The trend of air pollutant concentrations in the Seoul Metropolitan Area (SMA)—particularly the city of Seoul—in the Republic of Korea, is shown and analyzed along with applied policy; furthermore, the remaining challenges are identified, and the direction of future research is discussed. The policies adopted from developed countries, notably, direct emission control measures, such as limiting the sulfur content in fuel and tightening emission standards, have been successful in reducing primary air pollutants, e.g., carbon monoxide, sulfur dioxide, and lead; however, these policies have not been effective in controlling the increased number of emission sources and secondary air pollutants, such as particulate matter with an aerodynamic diameter less than or equal to a nominal 2.5 µm (PM2.5), and ozone.

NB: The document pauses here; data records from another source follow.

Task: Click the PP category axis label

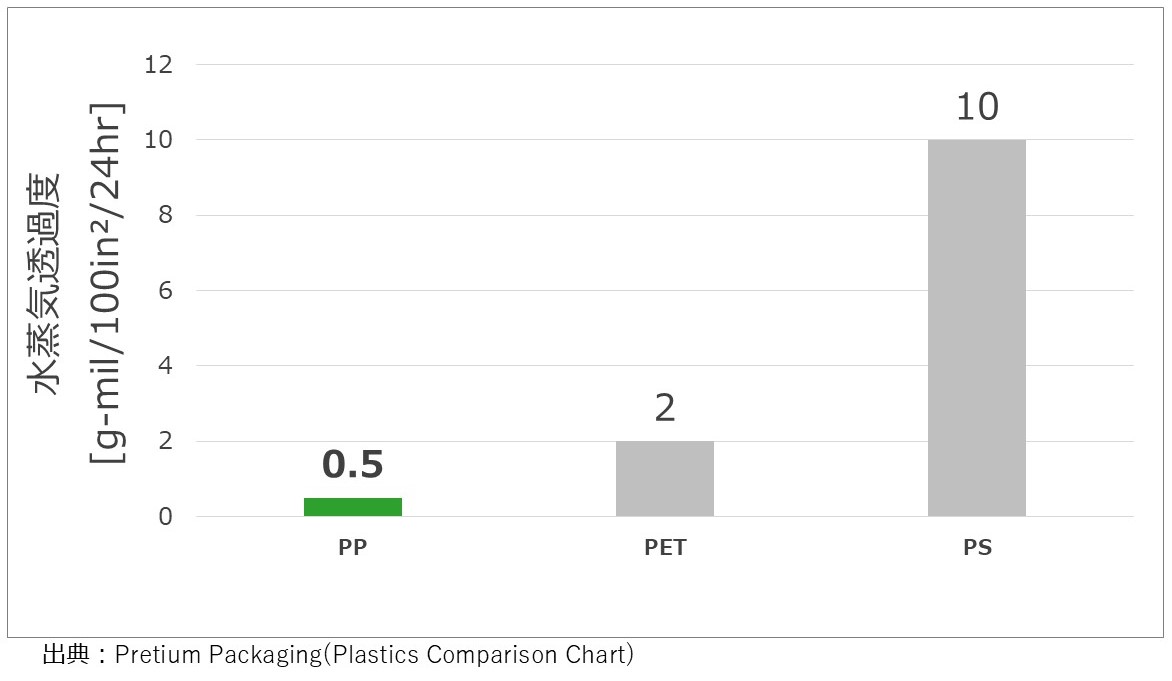Action: coord(353,548)
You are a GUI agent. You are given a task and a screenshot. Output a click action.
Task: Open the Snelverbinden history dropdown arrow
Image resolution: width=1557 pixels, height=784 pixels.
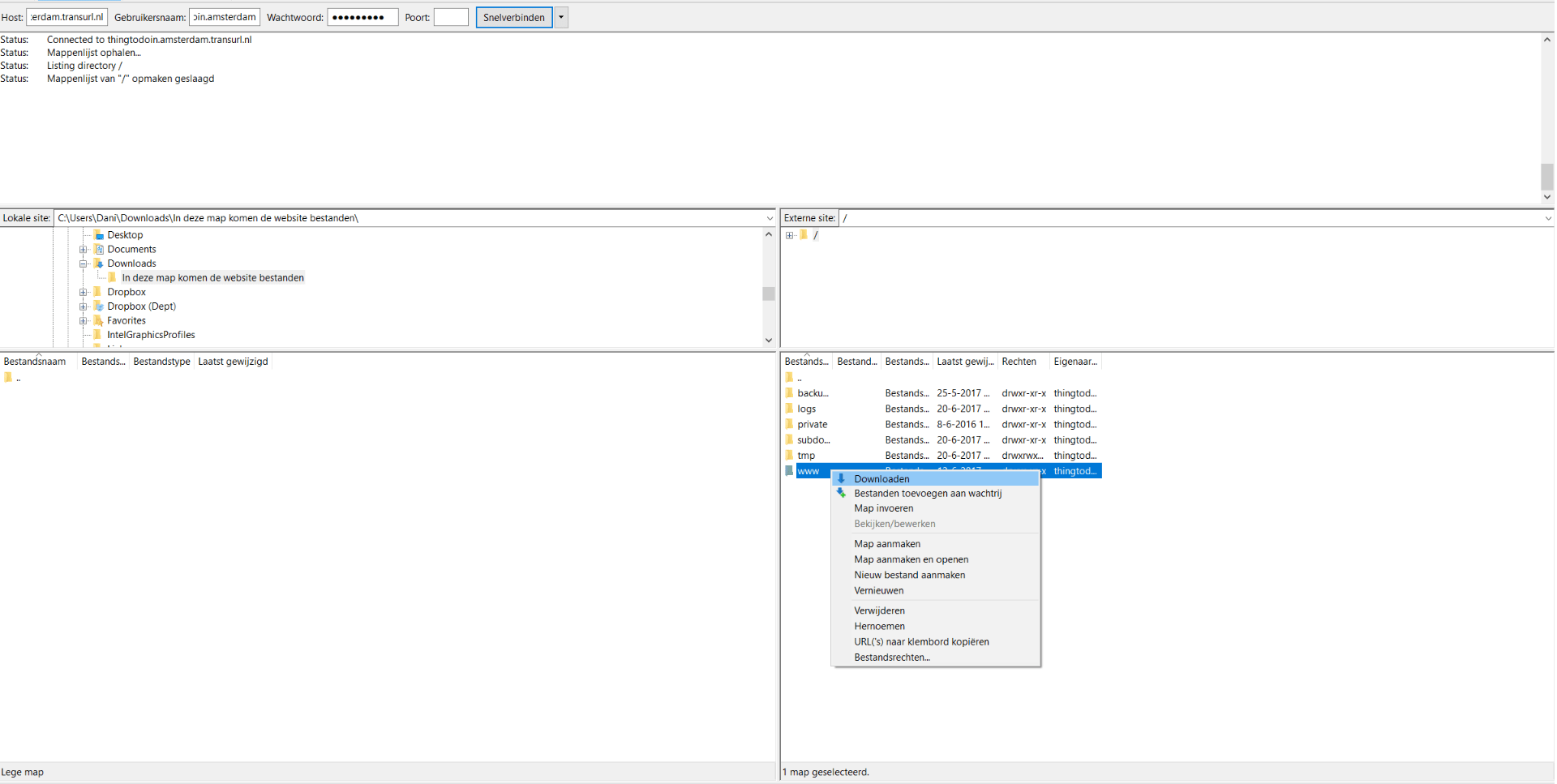point(561,17)
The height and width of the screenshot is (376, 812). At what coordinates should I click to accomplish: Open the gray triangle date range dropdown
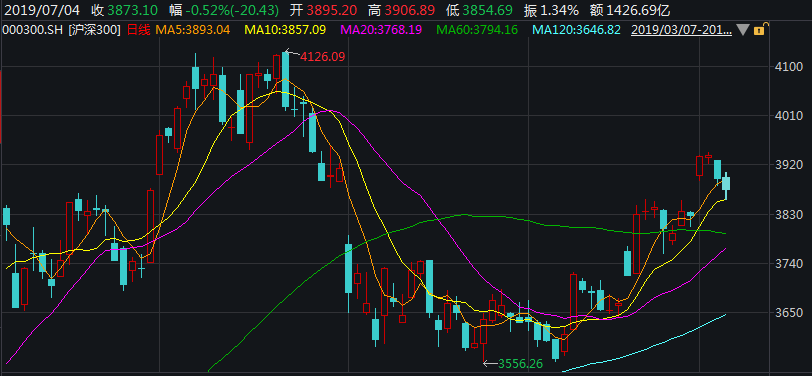pyautogui.click(x=743, y=30)
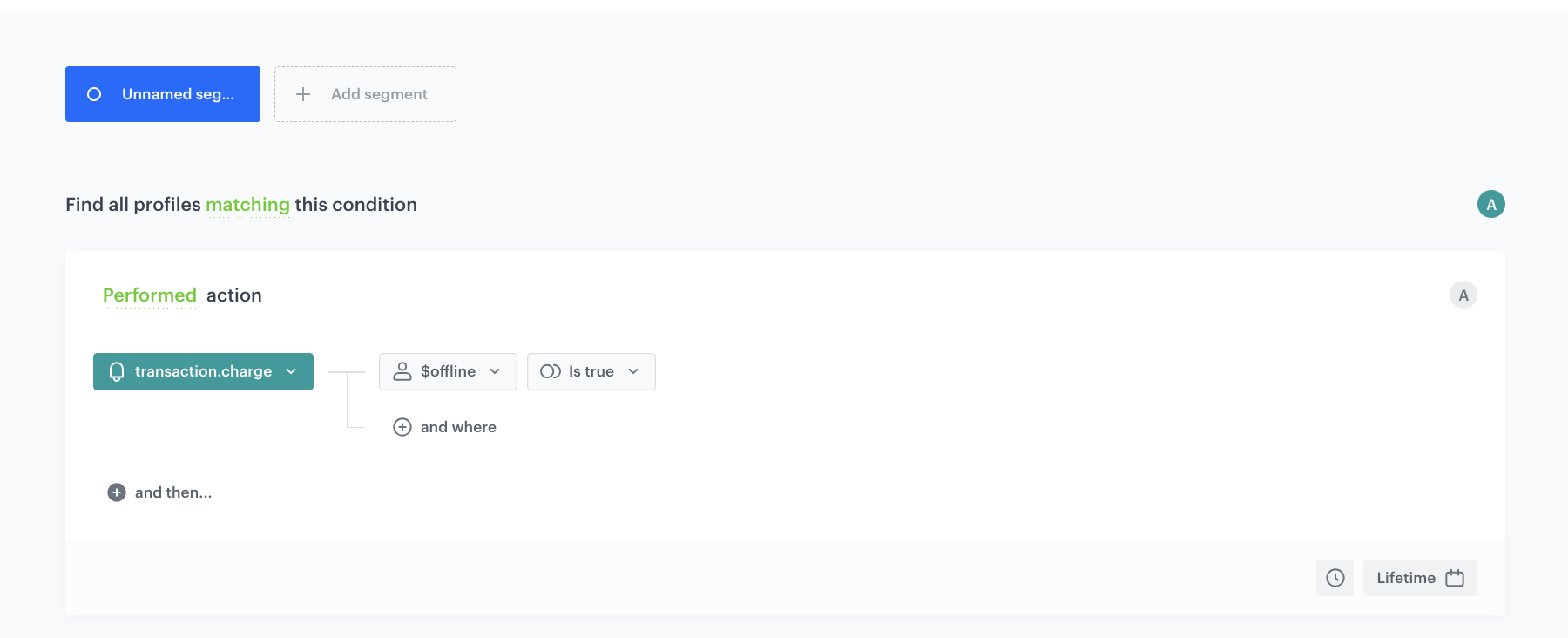1568x638 pixels.
Task: Click the and then... link
Action: 173,492
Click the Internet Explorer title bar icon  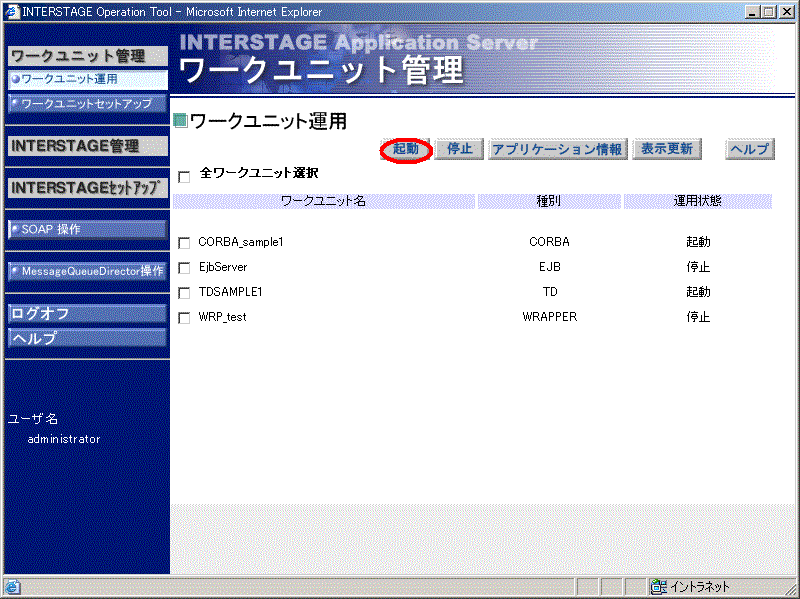pyautogui.click(x=11, y=11)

To develop effective control policies on air pollution, the following actions are recommended: (1) creating a reliable emission inventory; (2) reducing uncertainties about the regional contribution to the air quality in Seoul; and (3) understanding the major chemical pathways of ozone and secondary aerosols. Suggestions for accomplishing these goals in future research are also provided.
Bibliographical noteFunding Information:
This work was supported by National Research Foundation (NRF-2017R1A2B4006760 and NRF-2018R1A2B6005090).
© Taiwan Association for Aerosol Research.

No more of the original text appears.